GESTELD DOEL A: Dupliceer alle records hieronder regel voor regel zonder iets te wijzigen, en laat de afbeeldingen weg uit je antwoord.

GEKOZEN FRAGMENT:
Boekrecensie

Titel: In de handen van mensen. 2000 jaar Christus in kunst en cultuur
Auteur: Peter Schmidt

Uitgeverij: Kok
Kampen, 2000
ISBN 90 435 0127 1
Pagina's: 272
Prijs: ƒ 125,-

Recensie door Arie van der Spek - 7 maart 2001

Christusbeelden tonen alleen wat mensen van Hem hebben gemaakt

Jezus voor de
ogen geschilderd

Er is geen persoon in de geschiedenis van de westerse beeldende kunst die zo vaak geschilderd of gebeeldhouwd is als de Heere Jezus. Sinds de tijd van de vroegchristelijke kerk treffen we beelden aan die naar Hem verwijzen. De wijze waarop Hij verbeeld wordt, is in de loop van de tijd drastisch veranderd. Elke tijd of cultuurperiode kende een eigen Jezusfiguur. Kunst is mensenwerk. Zijn al die Christusbeelden in de kunst wel iets anders dan wat mensen van Hem hebben gemaakt?

GEGEVENS OEFENING:

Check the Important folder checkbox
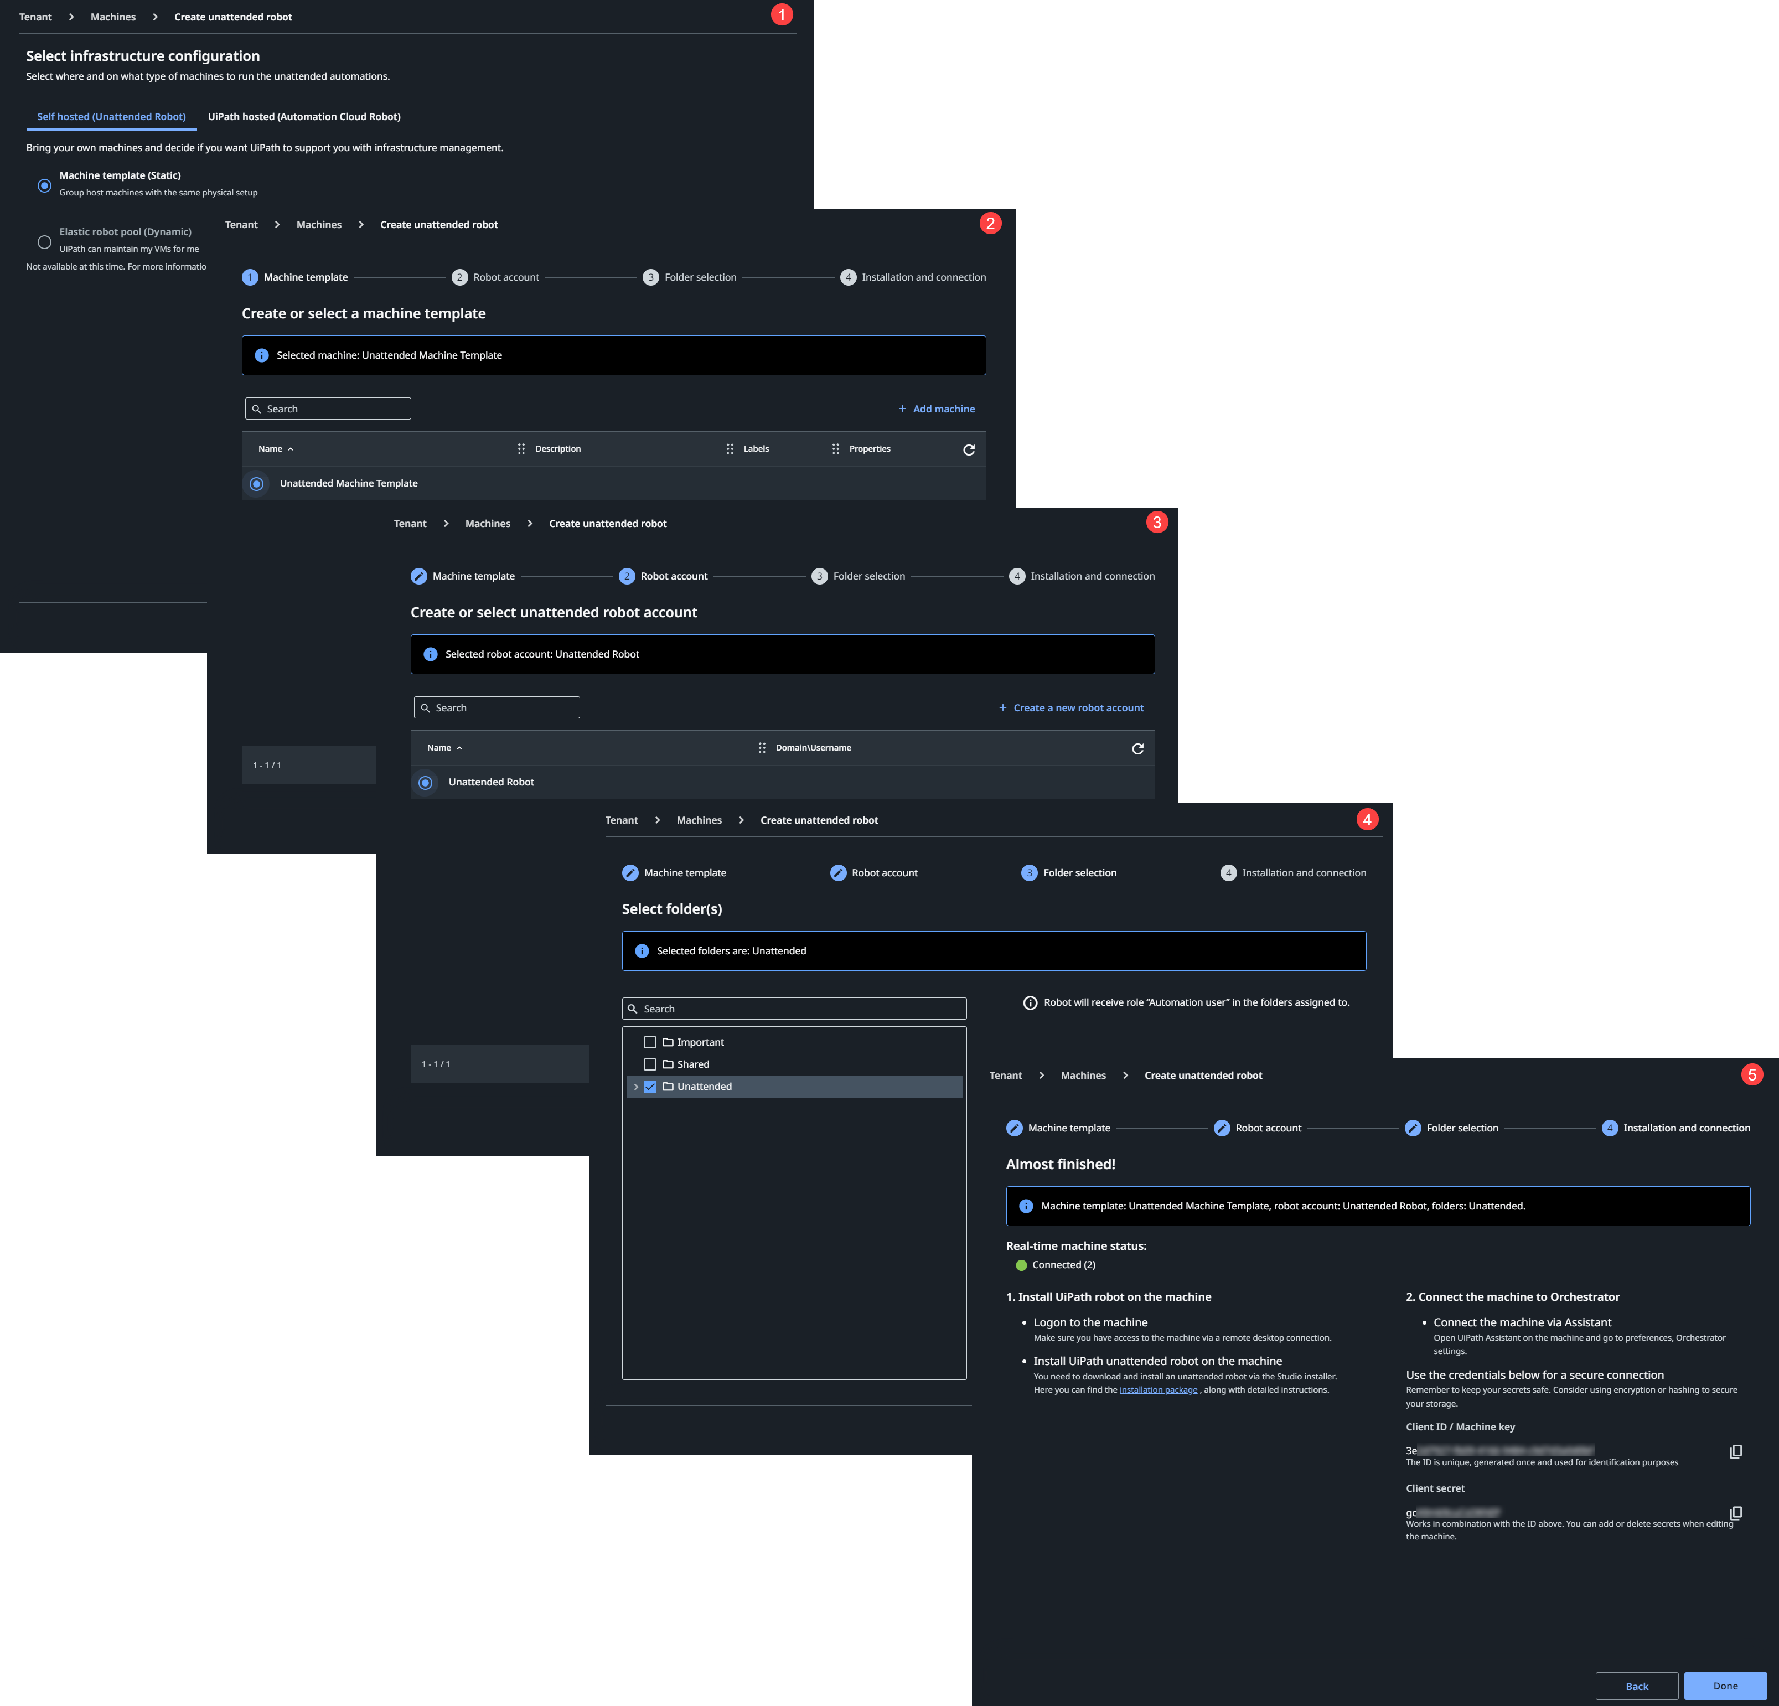Image resolution: width=1779 pixels, height=1706 pixels. (x=650, y=1042)
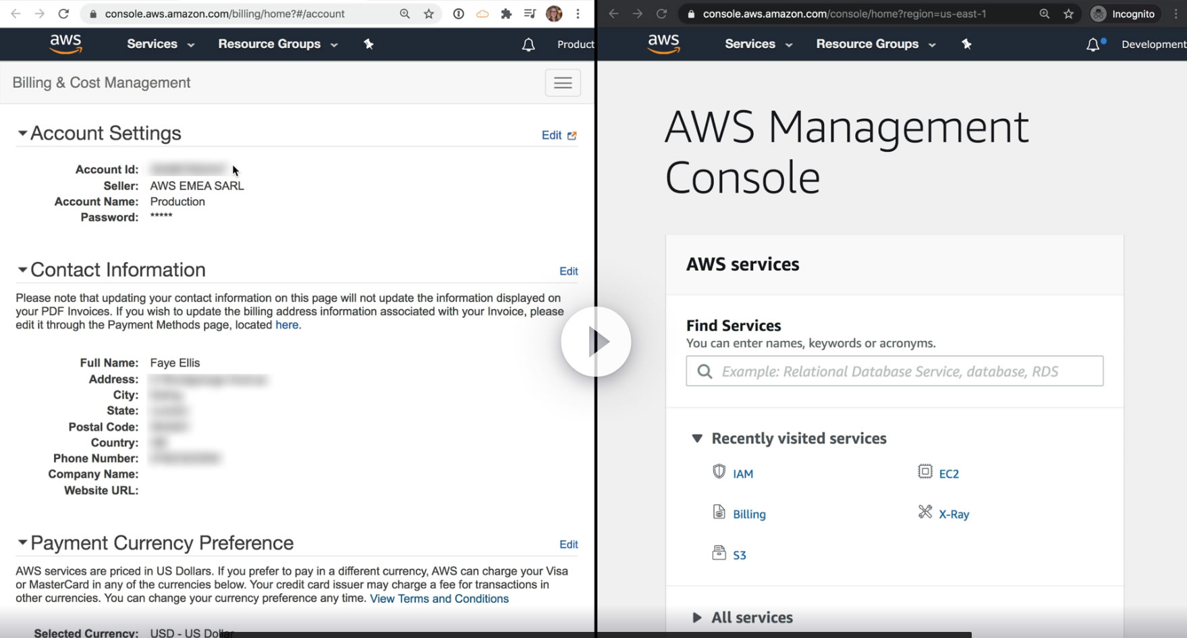Open the Extensions puzzle icon in Chrome
The image size is (1187, 638).
(x=506, y=14)
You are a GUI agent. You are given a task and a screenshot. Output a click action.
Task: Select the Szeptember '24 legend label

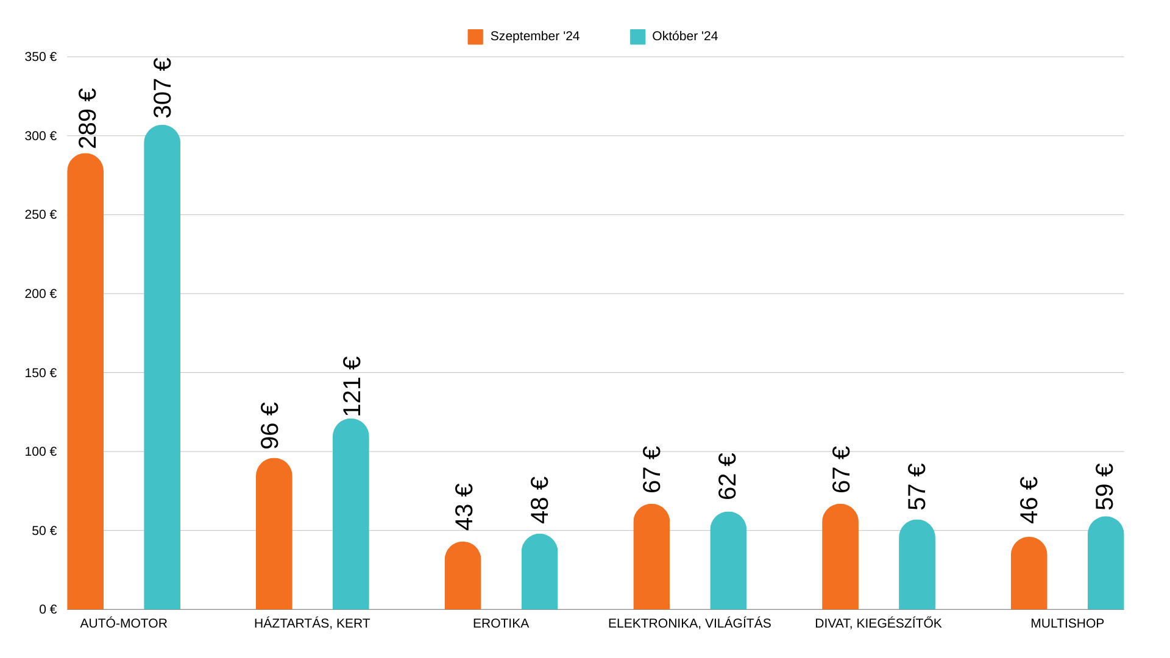pyautogui.click(x=534, y=37)
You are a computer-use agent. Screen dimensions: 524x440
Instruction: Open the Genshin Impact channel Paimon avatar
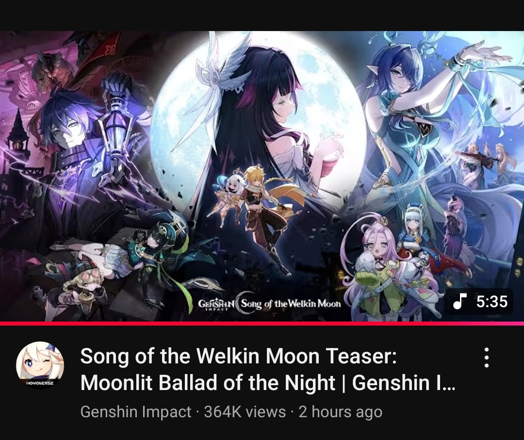[40, 365]
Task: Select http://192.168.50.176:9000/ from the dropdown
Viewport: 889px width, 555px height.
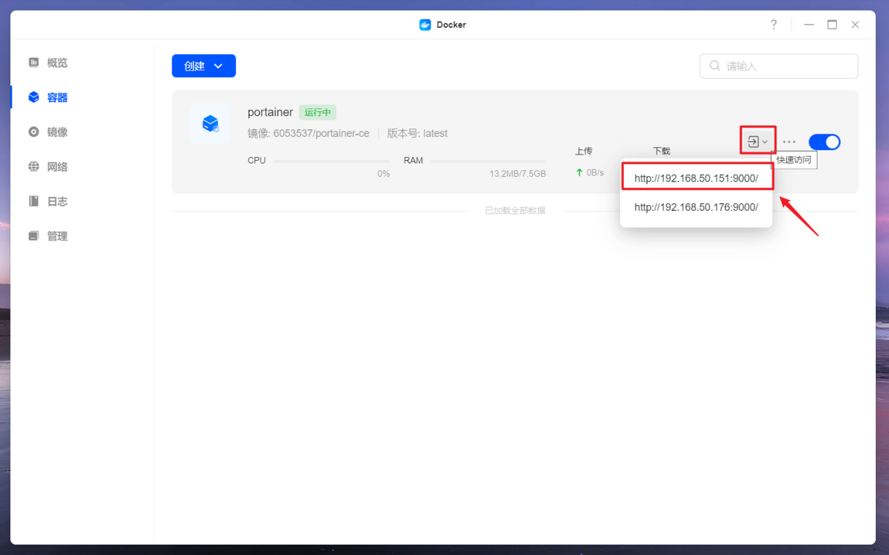Action: [x=697, y=207]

GESTELD DOEL B: Noteer een stuk uit de boekrecensie hierboven letterlijk: begin bij de woorden "Er is geen persoon" en stop na de woorden "Hem hebben gemaakt?".

ANTWOORD OEFENING A:
Check the Important folder checkbox
Image resolution: width=1779 pixels, height=1706 pixels. (x=650, y=1042)
Open the Extensions puzzle icon in Chrome
The image size is (1187, 638).
(x=506, y=14)
You are a GUI agent. You are given a task and a screenshot. Output a click action.
Task: Select the Szeptember '24 legend label

pyautogui.click(x=534, y=37)
You are a computer-use agent. Screen dimensions: 524x440
Instruction: Open the Genshin Impact channel Paimon avatar
[40, 365]
Task: Select http://192.168.50.176:9000/ from the dropdown
Viewport: 889px width, 555px height.
Action: [x=697, y=207]

ANTWOORD OEFENING B:
Er is geen persoon in de geschiedenis van de westerse beeldende kunst die zo vaak geschilderd of gebeeldhouwd is als de Heere Jezus. Sinds de tijd van de vroegchristelijke kerk treffen we beelden aan die naar Hem verwijzen. De wijze waarop Hij verbeeld wordt, is in de loop van de tijd drastisch veranderd. Elke tijd of cultuurperiode kende een eigen Jezusfiguur. Kunst is mensenwerk. Zijn al die Christusbeelden in de kunst wel iets anders dan wat mensen van Hem hebben gemaakt?